The graph below is music to my governance ears: a large majority supports the duopolistic governance model which is crucial if you want to survive in a volatile market. Although arguments like “efficiency” and “authority “ still support the business and ICT monarchies. Because mutual adjustment is just a waste of time to these government models, that is, in their perception…
If you take
a “follow the money” approach, you get confirmation: a majority of IT
professionals considers it a
duopolistic issue:
Half of the
respondents consider AI’s introduction as inevitable. Although much of its use is
still “autocomplete on steroids” replacing a Google search and money is being burnt
faster than ever in any ICT innovation, the first use cases are going to the
market. (Stay tuned, we’re also working on one).
Again, a
strong majority of ICT Professionals see data and applications move to the Cloud.
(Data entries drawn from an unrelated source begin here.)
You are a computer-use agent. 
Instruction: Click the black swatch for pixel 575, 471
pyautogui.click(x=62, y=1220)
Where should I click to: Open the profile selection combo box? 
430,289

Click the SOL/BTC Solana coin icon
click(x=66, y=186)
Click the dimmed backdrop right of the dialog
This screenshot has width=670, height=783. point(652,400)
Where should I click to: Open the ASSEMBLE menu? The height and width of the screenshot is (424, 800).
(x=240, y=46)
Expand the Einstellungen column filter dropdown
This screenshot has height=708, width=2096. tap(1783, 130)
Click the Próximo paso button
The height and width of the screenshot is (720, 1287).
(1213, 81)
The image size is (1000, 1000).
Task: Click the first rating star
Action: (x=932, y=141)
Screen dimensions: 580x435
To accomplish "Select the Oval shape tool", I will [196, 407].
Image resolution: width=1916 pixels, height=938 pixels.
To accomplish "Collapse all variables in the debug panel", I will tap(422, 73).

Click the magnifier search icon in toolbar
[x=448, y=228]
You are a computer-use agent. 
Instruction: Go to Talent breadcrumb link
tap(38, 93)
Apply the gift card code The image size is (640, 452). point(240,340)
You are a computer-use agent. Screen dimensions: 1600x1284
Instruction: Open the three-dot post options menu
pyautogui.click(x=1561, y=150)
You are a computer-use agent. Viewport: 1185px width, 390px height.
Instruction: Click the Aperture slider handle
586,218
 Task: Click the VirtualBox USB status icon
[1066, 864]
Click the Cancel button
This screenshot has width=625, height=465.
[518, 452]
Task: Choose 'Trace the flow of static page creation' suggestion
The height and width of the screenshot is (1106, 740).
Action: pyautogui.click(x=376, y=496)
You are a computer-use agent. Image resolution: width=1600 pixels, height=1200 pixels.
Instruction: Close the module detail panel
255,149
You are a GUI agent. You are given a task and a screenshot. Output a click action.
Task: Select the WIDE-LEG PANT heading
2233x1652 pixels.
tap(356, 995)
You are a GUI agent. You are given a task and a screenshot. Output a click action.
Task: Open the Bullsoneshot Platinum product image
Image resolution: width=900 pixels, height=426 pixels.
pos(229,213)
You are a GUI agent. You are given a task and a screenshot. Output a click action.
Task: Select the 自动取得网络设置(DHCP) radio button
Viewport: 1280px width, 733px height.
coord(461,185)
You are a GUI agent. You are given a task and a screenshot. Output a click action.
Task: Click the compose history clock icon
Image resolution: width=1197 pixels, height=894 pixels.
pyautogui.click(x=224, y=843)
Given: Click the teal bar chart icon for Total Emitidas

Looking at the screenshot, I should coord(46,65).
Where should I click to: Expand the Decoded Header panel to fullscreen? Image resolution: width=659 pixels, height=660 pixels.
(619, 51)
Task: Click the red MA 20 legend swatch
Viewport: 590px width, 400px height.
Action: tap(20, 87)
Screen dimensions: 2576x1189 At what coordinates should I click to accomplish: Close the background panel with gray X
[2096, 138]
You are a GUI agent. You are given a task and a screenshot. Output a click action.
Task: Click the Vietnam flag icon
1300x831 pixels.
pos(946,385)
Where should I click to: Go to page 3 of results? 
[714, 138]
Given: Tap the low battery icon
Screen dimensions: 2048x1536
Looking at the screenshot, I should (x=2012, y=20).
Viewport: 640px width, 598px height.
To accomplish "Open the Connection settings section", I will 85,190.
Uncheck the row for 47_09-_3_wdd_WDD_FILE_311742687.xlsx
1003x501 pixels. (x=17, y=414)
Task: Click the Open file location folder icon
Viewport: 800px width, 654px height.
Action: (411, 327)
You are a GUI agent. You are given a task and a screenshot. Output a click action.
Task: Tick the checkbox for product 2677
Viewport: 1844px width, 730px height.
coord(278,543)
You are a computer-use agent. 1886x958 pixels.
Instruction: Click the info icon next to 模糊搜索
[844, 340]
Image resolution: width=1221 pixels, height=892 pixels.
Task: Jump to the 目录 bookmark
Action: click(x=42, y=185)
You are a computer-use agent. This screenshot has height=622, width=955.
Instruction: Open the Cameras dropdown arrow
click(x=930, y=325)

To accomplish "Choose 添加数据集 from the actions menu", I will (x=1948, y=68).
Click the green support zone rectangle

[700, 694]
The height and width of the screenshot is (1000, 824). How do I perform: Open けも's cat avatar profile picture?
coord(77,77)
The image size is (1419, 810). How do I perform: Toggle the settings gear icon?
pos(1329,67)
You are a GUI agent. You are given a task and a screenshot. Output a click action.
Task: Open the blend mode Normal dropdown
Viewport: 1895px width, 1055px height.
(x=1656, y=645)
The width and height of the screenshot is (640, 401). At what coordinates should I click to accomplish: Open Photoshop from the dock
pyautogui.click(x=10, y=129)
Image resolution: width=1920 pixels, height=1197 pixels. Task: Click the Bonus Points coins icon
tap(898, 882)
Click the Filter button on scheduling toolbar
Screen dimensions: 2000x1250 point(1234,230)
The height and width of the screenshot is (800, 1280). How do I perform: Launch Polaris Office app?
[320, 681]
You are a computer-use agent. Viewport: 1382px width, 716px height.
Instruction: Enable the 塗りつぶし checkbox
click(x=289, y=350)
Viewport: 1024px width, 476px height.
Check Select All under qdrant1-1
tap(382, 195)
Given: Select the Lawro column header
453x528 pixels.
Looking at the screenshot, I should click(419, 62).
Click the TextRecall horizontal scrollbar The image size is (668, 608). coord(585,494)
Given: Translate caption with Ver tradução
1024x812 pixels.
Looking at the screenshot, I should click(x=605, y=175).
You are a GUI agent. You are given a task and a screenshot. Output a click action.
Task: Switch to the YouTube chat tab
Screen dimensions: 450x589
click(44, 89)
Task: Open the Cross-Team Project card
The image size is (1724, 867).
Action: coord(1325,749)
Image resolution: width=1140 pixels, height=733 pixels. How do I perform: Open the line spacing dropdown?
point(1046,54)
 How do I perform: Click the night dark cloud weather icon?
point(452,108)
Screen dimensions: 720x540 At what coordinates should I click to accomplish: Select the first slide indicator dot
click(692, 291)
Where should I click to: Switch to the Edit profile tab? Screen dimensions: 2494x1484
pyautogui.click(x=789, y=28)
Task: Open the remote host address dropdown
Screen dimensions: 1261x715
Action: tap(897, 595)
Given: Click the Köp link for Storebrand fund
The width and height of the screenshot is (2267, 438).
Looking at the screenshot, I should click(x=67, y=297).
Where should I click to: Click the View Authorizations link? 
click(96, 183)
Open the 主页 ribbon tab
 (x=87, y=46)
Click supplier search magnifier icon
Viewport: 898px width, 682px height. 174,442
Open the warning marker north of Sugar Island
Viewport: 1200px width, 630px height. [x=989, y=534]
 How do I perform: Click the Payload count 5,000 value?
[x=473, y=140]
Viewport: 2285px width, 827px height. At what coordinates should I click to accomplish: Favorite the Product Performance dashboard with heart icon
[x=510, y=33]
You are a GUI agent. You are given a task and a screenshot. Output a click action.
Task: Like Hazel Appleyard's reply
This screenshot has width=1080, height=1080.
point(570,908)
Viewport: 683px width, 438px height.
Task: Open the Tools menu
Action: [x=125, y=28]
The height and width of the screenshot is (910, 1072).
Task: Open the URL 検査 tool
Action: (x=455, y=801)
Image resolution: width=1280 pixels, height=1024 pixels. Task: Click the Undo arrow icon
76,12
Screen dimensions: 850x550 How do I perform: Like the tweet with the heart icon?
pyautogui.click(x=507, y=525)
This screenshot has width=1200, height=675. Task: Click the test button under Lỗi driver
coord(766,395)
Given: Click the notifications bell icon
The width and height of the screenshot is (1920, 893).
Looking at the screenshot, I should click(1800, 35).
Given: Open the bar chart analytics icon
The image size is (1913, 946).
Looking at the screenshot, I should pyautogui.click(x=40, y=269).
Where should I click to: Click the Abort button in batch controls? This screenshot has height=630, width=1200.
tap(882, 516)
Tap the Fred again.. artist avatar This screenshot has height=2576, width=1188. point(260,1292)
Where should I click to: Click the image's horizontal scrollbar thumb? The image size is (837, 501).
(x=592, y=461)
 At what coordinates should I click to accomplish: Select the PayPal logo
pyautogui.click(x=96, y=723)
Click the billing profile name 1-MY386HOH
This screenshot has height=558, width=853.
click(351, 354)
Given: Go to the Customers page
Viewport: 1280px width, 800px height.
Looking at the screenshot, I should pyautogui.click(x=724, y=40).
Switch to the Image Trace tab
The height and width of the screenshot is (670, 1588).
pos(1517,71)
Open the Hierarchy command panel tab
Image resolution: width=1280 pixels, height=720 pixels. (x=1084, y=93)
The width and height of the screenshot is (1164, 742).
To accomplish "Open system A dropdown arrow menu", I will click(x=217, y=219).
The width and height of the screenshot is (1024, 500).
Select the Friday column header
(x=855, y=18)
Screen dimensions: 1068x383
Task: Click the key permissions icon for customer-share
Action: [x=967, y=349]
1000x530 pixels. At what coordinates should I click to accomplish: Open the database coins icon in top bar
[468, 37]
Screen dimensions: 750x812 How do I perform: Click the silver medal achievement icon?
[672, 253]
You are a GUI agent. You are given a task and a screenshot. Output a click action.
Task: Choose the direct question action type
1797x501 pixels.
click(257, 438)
That is by no means ignoring the privacy issues with data hosted on the major
US Cloud providers. But EU based initiatives like Open Telecom Cloud or OVH
Cloud in France which has high ticket customers like Auchan, Louis Vuitton,
Société Générale are beginning to show up on the radar. We notice multi cloud
strategies are emerging to avoid calamities like the Office 365 outage the 25th November this year.
Although
most of the interviewees heard about robotic process automation (RPA) the combo
“Process and Task Mining” were not that high as expected on the agenda. With an
ageing workforce and a demographic collapse in the near future, the EU should
invest every penny in automation.
With tools
like Mendix, but also process and task mining tools like Celonis or analytical
applications like KNIME Analytics Platform or Dataiku one would think that more
ICT professionals would appreciate the advance in productivity of low code
tools. In this photo, they’re somewhat sitting on the fence. Is it because
developers remain faithful to their tools as they are unwilling to abandon
their skill set to acquire new one?
Amazing: most professionals embrace the Cloud but they’re not prepared to
acept the logical consequence of Cloud architectures. Although complex to
implement, zero trust is well-suited for remote work, cloud-based networking,
and hybrid environments.
I confess, this last question was sort of a lie detector. And judging
from the answers, not too many respondents were fabulating.